Dose reduction factor of P. americana
To determine the dose reduction factor (DRF) of P. americana, animals were divided into six groups. 10 animals were maintained in each group. Group I served as untreated controls and the experimental group II-VI were treated with the 100 mg/kg body weight of P. americana leaf extract once daily for five consecutive days. On the fifth day after the administration of extract animals were exposed to whole body X-rays of different dosages 7 Gy, 8 Gy, 9 Gy, 10 Gy, and 11 Gy. Animals were provided with ad libitum amount of food, water, and observed for mortality and radiation sickness for 30 days. The dose reduction factor was calculated according to the method of Miller and Tainter [14].
Experimental protocol
To study the radioprotective effect of P. americana, animals were divided into four groups, with six animals in each group [15]. The Group I, normal control (rats were fed with 0.01 mL/kg body weight double distilled water); Group II, drug control (preadministration of 100 mg/kg body weight of P. americana for five days); Group III, radiation control (animals were exposed to sub lethal dose of X-rays i.e. 4 Gy); Group IV, preadministration of P. americana for five days followed by exposure to 4 Gy of X-rays.
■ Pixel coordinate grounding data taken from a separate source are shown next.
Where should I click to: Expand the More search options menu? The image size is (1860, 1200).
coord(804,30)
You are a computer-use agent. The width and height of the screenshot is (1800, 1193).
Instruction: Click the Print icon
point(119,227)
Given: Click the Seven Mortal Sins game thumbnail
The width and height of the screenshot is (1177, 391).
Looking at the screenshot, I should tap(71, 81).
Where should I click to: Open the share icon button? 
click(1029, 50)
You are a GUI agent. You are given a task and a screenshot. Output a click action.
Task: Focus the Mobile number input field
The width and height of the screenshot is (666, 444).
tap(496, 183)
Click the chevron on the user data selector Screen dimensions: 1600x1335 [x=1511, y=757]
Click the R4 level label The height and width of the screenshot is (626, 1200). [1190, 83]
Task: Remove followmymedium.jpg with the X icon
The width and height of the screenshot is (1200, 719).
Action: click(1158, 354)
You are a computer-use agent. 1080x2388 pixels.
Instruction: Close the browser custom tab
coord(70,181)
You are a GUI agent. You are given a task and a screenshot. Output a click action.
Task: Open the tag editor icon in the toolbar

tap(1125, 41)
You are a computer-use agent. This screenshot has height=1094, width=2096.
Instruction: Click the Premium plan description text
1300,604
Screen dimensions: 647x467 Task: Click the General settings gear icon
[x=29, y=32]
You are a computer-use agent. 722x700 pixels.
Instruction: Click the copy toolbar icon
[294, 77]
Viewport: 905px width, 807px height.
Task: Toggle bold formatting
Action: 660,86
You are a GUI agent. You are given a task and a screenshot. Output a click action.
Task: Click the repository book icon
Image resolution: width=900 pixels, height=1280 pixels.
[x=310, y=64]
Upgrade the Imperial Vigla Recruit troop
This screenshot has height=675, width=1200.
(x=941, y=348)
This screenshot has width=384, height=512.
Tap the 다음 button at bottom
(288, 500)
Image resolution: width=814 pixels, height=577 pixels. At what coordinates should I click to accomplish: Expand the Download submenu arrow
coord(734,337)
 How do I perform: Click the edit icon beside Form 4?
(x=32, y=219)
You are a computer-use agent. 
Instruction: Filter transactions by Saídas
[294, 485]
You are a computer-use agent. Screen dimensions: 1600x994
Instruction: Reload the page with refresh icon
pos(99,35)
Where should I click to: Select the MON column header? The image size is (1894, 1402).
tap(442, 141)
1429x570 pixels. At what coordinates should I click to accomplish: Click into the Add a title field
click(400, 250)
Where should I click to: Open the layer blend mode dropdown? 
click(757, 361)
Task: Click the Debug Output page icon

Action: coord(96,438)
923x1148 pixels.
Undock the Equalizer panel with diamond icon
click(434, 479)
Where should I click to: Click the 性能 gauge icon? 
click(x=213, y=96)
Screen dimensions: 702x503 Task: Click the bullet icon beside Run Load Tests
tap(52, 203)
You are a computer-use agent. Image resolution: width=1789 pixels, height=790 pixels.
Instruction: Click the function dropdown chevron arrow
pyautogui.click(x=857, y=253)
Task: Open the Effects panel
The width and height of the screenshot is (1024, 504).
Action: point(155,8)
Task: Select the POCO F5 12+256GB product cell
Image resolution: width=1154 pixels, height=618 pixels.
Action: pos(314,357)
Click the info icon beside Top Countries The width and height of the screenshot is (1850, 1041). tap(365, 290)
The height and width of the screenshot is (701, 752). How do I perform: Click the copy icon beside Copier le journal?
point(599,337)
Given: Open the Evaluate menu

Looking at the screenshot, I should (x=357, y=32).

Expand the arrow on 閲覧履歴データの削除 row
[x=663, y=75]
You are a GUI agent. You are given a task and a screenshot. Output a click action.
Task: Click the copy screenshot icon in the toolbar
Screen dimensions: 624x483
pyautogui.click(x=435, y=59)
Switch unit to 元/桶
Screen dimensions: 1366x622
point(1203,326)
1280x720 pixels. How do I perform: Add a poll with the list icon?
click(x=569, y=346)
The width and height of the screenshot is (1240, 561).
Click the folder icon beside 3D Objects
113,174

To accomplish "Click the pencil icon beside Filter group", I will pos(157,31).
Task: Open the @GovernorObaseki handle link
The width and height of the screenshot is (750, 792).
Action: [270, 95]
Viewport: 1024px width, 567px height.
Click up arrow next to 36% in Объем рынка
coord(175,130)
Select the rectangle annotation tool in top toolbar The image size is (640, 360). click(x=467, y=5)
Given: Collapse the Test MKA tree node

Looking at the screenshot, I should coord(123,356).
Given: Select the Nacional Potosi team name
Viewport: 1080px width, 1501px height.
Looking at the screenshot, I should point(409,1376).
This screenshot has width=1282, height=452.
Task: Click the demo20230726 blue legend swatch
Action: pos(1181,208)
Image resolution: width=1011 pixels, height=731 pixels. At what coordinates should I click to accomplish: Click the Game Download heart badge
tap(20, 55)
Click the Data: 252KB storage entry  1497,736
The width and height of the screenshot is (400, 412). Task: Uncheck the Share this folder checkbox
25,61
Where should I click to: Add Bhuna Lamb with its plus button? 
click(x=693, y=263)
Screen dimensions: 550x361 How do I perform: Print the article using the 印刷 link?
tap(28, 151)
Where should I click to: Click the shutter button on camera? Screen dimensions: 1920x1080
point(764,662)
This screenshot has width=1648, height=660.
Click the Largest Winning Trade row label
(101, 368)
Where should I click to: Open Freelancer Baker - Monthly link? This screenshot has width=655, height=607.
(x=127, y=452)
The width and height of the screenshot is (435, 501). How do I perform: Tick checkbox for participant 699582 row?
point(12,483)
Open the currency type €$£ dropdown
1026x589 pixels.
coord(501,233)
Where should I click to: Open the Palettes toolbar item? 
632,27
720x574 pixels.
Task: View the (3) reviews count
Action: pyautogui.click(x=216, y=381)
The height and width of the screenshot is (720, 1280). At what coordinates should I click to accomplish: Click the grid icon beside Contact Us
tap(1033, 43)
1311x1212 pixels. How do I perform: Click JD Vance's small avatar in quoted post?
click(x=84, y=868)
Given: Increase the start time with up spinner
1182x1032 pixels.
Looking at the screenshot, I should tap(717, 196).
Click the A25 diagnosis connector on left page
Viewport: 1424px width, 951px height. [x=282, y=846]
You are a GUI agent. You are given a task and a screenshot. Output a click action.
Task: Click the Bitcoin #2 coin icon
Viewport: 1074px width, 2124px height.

All animals were euthanized 24 h post irradiation and dissected. Blood was collected from cardiac puncture and stored in sterile heparinised vacutainers. The blood was diluted with phosphate buffer saline pH 7.4. The diluted blood was layered on the top of histopaque 1077 and centrifuged for 20 min to get intermediate layer consisting of peripheral blood lymphocytes. The extent of DNA damage was assessed in lymphocytes by single cell gel electrophoresis. Femur and tibia bones were excised and bone marrow micronucleus assay was performed. The excised liver was used to evaluate radioprotective potential of P. americana by performing biochemical parameters such as reduced glutathione, catalase, lipid peroxidation, protein carbonyls, and cyclooxygenase-2.
Preparation of tissue homogenates
Livers were perfused with chilled 0.9% saline. For biochemical estimations 10% liver homogenates were prepared with ice cold phosphate buffer saline pH 7.4 using a homogenizer (RO-1727A Remi Motors, India). Homogenization of liver tissue was done under prechilled conditions [15].
Biochemical assays
Lipid peroxidation was determined according to the procedure described by Buege and Aust [16]. Malonaldehyde, a marker for oxidative stress was estimated by reaction with thiobarbituric acid. Glutathione content in the sample was measured by Ellman’s method [17]. Total reduced glutathione was measured by the production of yellow colour when sulfhydryl compound present in the sample reacts with DTNB. Catalase activity in the sample was measured according to the method described by Beers, et al [18]. Catalase activity was measured by decomposition of hydrogen peroxide into water molecules with reduction in absorbance at 240 nm. The protein carbonyl in liver tissue homogenate was evaluated by method described by Levine, et al. [19] by DNPH method. The levels of rat’s liver cyclooxygenase-2 were determined using specific enzyme linked immunosorbent assay kit (Genxbio rat COX-2 ELISA). The results were expressed in ng/mL.
Comet assay (single cell gel electrophoresis)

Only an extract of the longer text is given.